Saved entries:
⟨

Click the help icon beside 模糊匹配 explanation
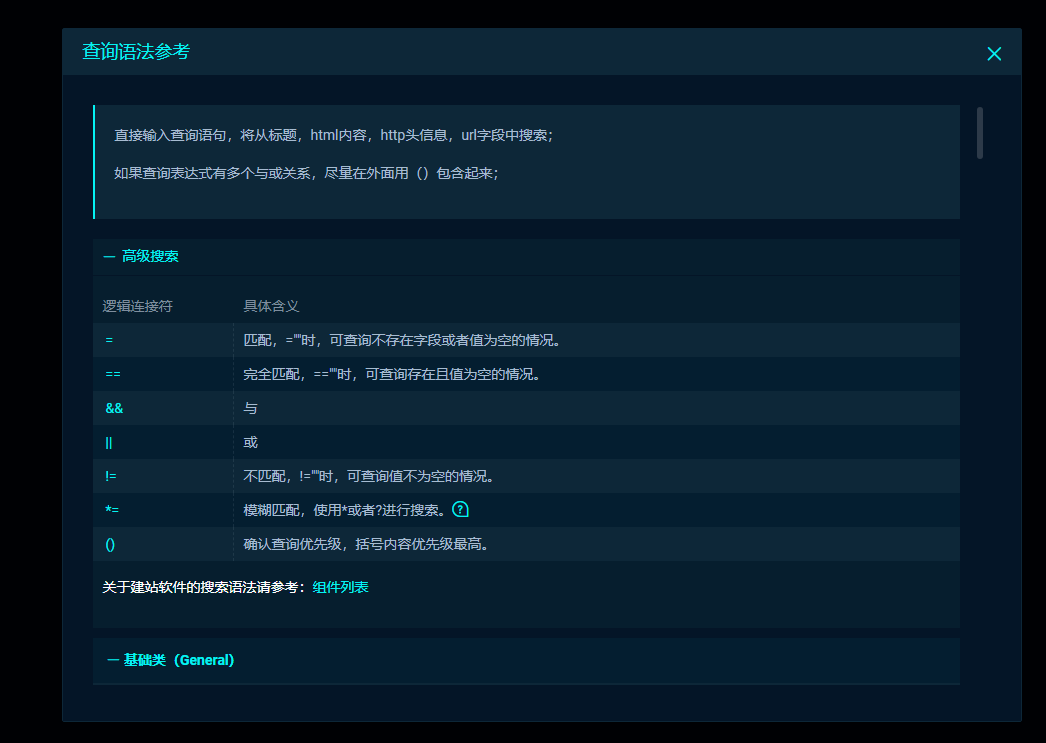The width and height of the screenshot is (1046, 743). [460, 509]
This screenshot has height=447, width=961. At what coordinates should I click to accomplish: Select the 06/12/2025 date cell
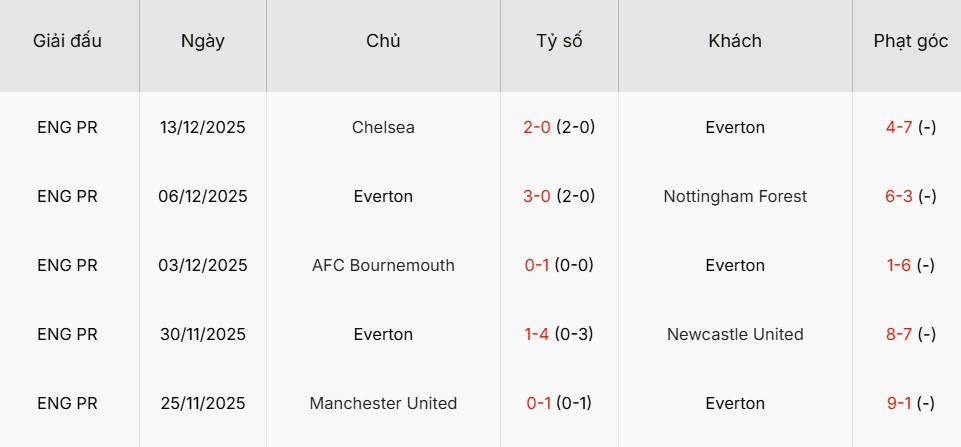click(x=203, y=196)
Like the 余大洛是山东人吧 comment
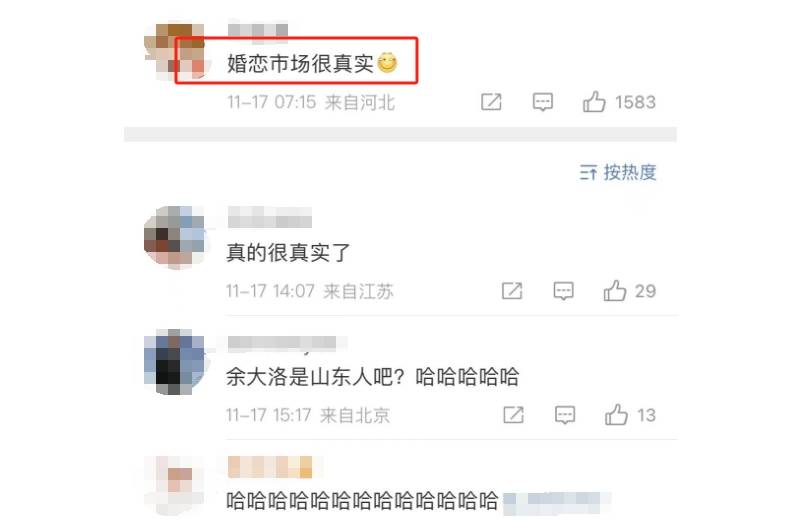The height and width of the screenshot is (521, 795). [616, 415]
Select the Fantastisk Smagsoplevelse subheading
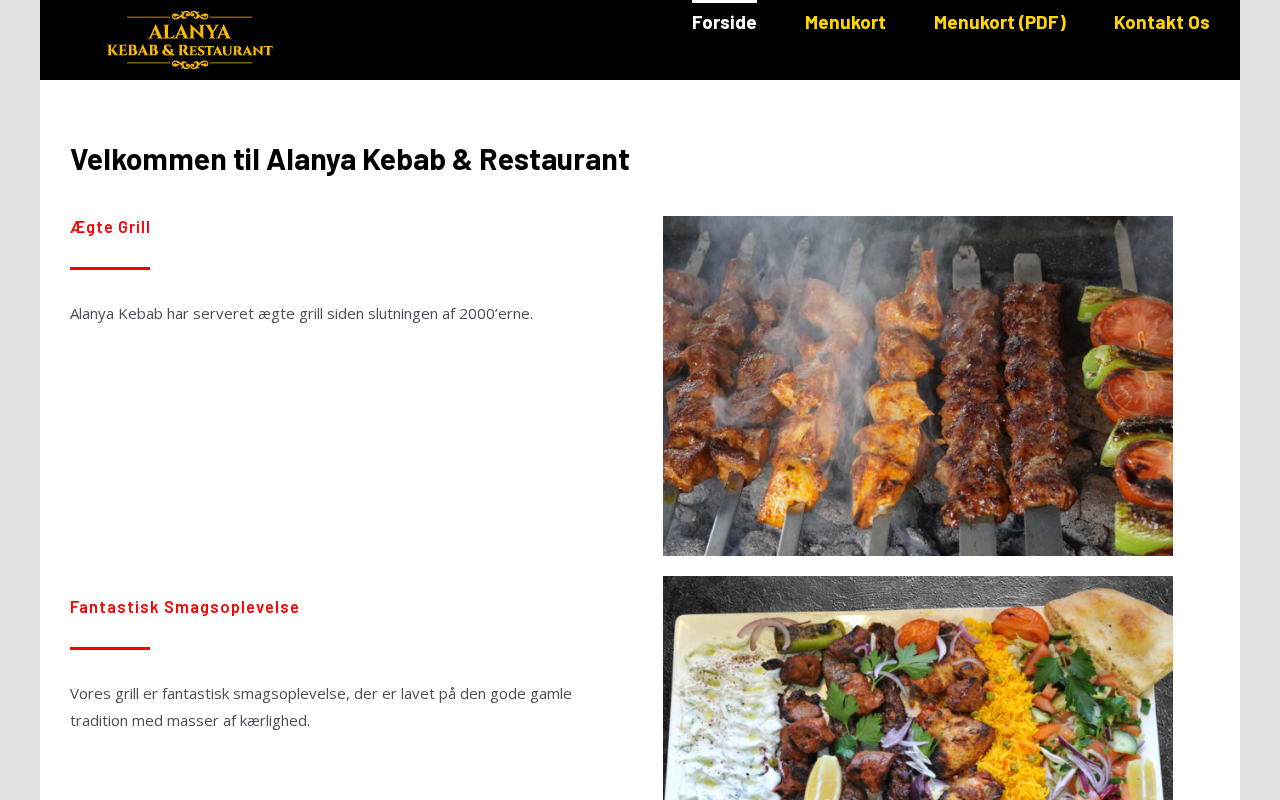The width and height of the screenshot is (1280, 800). 185,607

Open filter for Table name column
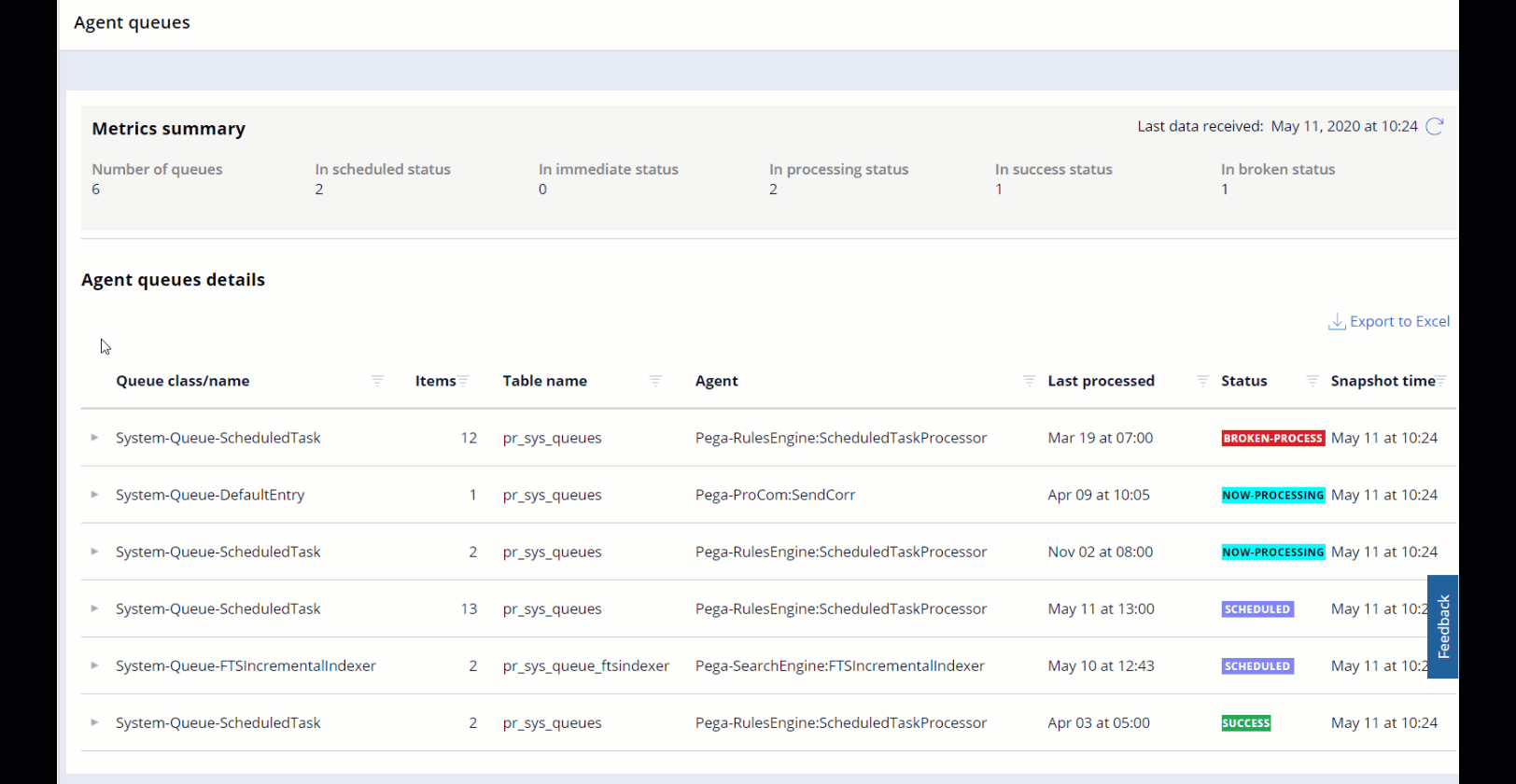[x=655, y=381]
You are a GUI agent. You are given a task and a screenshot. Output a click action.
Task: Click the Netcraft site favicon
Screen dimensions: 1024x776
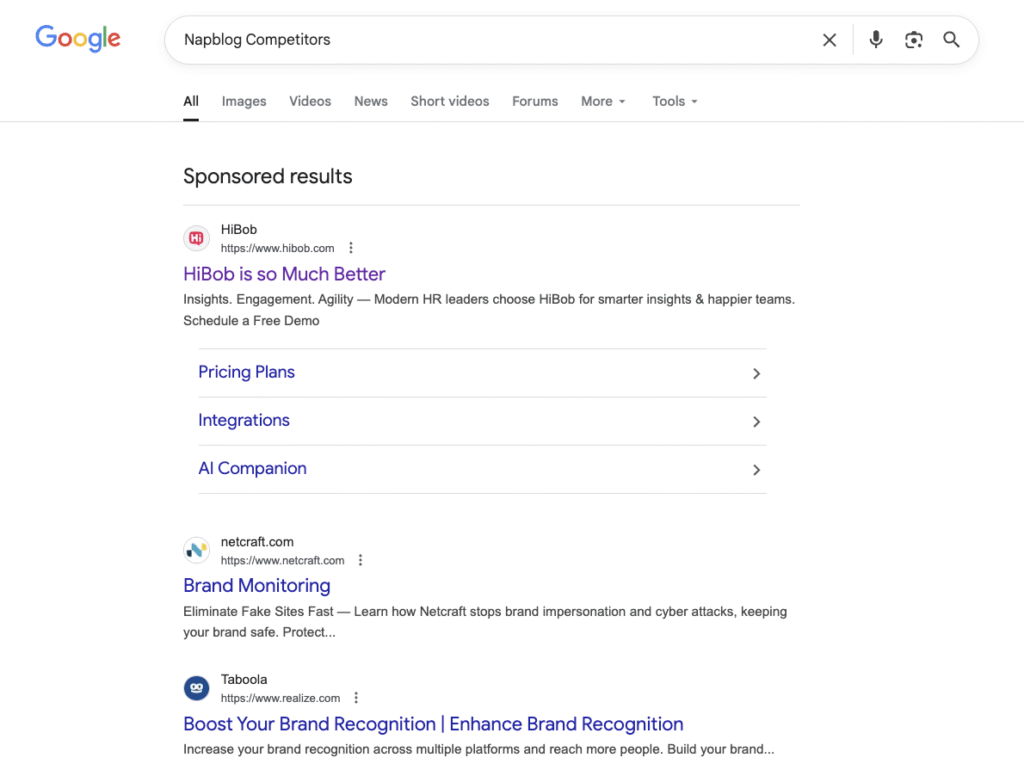click(196, 550)
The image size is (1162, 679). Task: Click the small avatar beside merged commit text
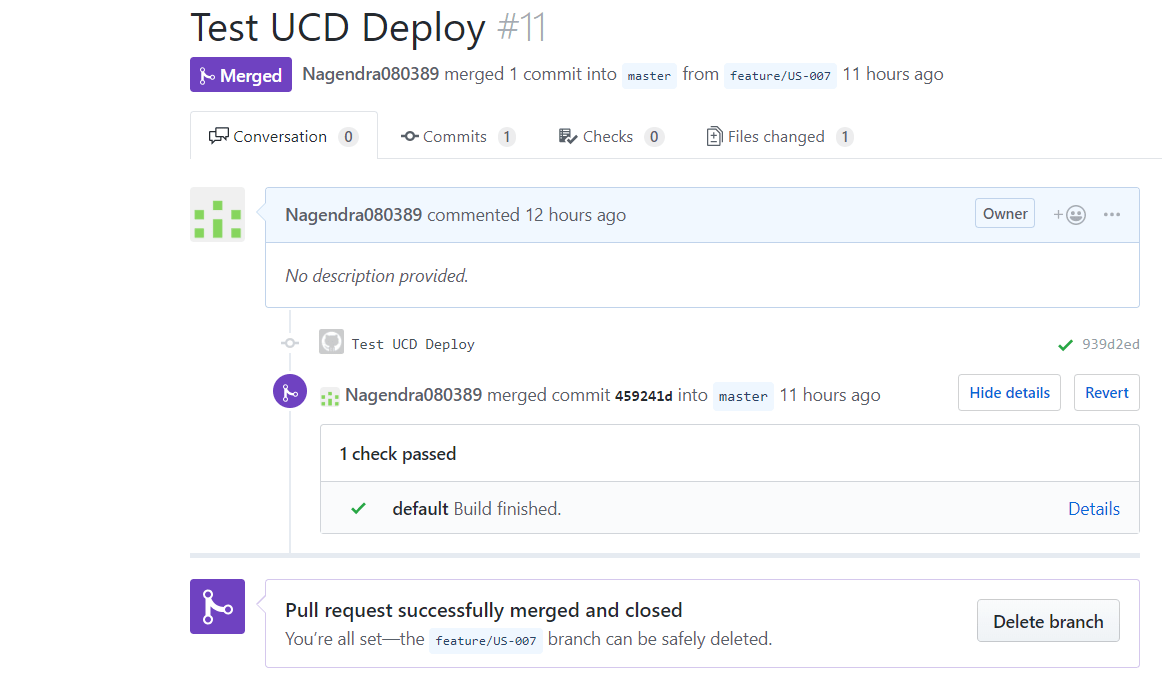[x=330, y=396]
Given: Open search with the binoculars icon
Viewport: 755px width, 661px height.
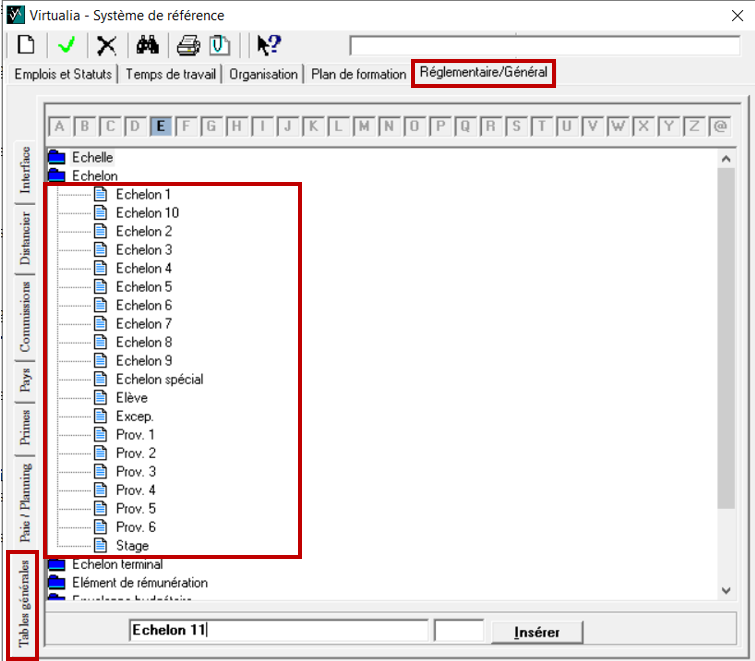Looking at the screenshot, I should (x=148, y=45).
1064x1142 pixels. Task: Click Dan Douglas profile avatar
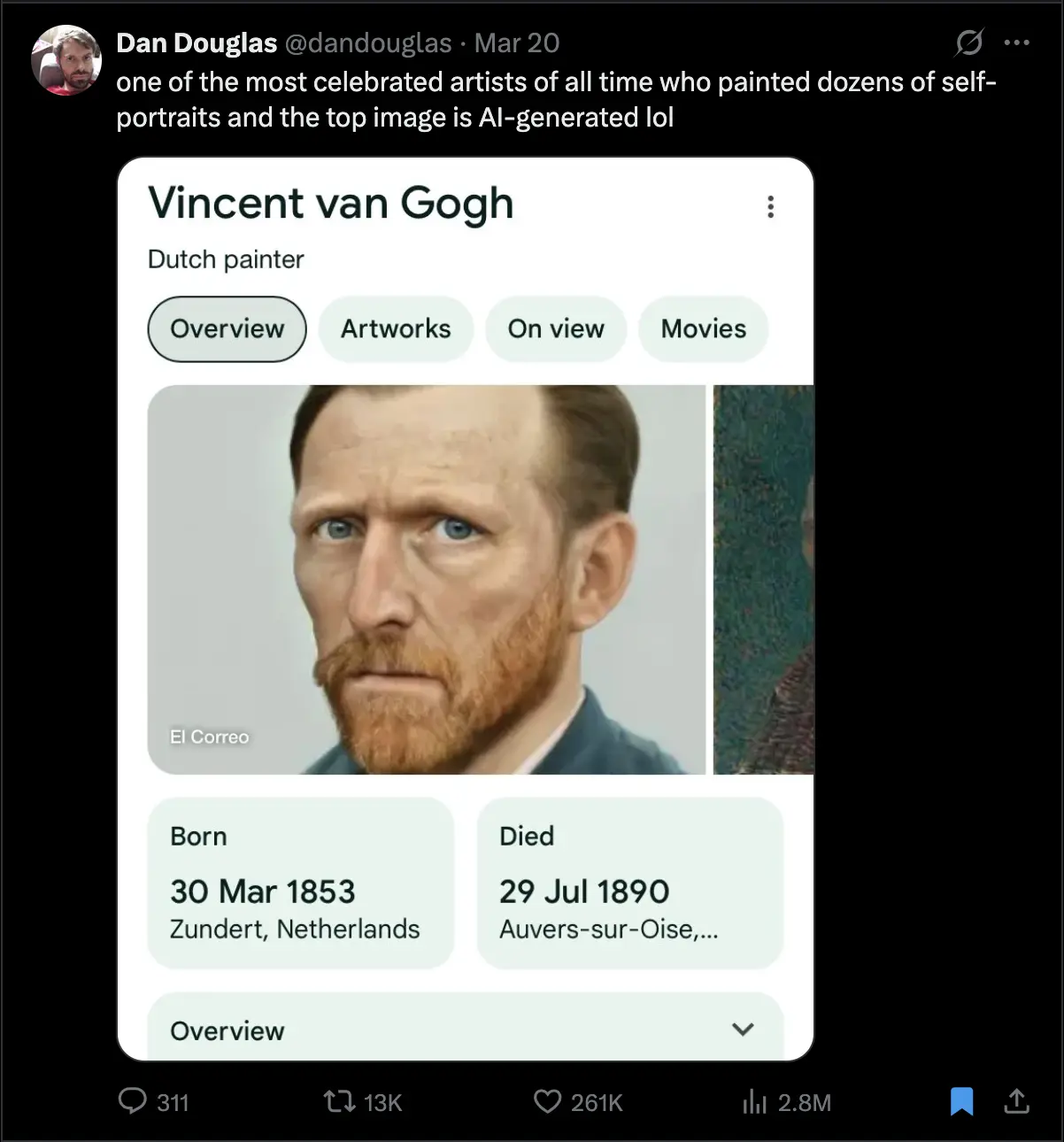tap(66, 60)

⟩

Output exactly the lines from the one containing "Viewport: 755px width, 661px height." through the last line of the records above, both included, leaving out any pictures.

[Finished task]
Viewport: 755px width, 661px height.
Looking at the screenshot, I should (x=148, y=45).
1064x1142 pixels. Task: Click Dan Douglas profile avatar
tap(66, 60)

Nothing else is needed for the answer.